■ Do this
Locate each line in the records that contains the string "dimensions", and copy those lines in full.

— START Record excerpts —

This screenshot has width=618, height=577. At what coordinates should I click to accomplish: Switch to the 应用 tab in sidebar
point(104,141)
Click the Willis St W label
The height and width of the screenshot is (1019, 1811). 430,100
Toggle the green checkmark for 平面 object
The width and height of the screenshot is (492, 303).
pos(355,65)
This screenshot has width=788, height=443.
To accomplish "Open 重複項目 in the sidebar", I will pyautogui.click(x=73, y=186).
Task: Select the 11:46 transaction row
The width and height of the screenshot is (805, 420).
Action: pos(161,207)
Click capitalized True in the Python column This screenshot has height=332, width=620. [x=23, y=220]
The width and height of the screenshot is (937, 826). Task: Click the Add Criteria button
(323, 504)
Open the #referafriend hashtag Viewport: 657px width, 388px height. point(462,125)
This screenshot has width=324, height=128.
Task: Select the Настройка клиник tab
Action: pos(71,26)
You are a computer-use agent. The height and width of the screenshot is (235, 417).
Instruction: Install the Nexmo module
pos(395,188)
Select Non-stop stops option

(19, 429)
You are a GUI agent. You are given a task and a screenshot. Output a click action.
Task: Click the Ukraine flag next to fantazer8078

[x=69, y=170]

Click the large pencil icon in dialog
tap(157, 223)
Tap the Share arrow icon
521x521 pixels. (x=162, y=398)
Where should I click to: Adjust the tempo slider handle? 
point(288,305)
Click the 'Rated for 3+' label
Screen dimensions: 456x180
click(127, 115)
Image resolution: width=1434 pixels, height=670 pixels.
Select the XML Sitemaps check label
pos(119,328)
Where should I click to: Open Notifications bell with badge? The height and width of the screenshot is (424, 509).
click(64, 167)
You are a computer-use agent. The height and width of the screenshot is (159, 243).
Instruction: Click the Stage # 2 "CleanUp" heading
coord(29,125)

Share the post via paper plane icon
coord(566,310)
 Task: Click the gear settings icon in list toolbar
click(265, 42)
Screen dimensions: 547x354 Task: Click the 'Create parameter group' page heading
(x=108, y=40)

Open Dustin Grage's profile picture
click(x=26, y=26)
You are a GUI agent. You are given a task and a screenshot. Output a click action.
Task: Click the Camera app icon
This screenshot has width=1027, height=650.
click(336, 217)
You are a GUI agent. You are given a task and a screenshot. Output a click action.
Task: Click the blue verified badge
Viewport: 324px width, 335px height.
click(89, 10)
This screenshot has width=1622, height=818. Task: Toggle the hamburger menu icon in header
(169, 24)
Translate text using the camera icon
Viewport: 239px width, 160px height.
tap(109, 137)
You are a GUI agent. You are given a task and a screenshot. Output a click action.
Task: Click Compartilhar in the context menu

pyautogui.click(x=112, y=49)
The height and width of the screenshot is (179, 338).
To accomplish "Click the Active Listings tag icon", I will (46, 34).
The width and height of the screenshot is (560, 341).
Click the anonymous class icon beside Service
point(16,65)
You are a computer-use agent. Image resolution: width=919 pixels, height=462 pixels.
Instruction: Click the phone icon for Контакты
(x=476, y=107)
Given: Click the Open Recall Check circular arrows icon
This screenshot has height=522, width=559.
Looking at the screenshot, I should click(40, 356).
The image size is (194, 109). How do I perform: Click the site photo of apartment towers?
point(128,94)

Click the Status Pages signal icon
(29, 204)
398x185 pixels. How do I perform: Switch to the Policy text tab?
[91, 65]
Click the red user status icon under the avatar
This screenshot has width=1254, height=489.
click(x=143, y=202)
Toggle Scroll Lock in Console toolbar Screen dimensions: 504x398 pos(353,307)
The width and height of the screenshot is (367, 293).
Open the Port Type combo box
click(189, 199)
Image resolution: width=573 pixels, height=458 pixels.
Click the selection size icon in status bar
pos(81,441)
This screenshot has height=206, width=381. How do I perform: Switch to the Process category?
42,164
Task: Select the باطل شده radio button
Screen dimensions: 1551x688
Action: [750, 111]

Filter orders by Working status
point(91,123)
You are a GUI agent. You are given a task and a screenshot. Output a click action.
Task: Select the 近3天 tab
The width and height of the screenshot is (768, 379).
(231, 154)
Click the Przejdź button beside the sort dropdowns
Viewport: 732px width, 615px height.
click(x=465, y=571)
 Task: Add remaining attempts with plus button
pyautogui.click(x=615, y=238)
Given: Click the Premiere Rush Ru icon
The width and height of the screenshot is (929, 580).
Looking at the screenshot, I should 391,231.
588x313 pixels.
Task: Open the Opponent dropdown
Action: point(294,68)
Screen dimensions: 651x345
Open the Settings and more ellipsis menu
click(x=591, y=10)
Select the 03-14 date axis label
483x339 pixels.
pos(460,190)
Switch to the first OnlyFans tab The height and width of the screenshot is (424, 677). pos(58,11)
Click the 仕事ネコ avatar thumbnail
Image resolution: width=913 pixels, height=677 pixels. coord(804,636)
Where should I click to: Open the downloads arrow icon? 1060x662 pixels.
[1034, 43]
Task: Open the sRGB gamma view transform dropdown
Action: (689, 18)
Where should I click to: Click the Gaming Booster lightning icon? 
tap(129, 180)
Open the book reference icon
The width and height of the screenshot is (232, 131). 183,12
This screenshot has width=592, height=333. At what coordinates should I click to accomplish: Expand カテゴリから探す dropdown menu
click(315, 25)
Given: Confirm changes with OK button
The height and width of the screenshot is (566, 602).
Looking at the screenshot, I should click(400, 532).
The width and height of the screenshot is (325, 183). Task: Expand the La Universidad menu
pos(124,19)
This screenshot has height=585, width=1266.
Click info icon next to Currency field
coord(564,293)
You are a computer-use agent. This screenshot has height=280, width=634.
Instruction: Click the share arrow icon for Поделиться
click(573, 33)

— END Record excerpts —

■ Reply to the exercise
Screen dimensions: 456x180
Screen dimensions: 547x354 Task: Click the 'Create parameter group' page heading
Toggle Scroll Lock in Console toolbar Screen dimensions: 504x398 pos(353,307)
Screen dimensions: 1551x688
Screen dimensions: 651x345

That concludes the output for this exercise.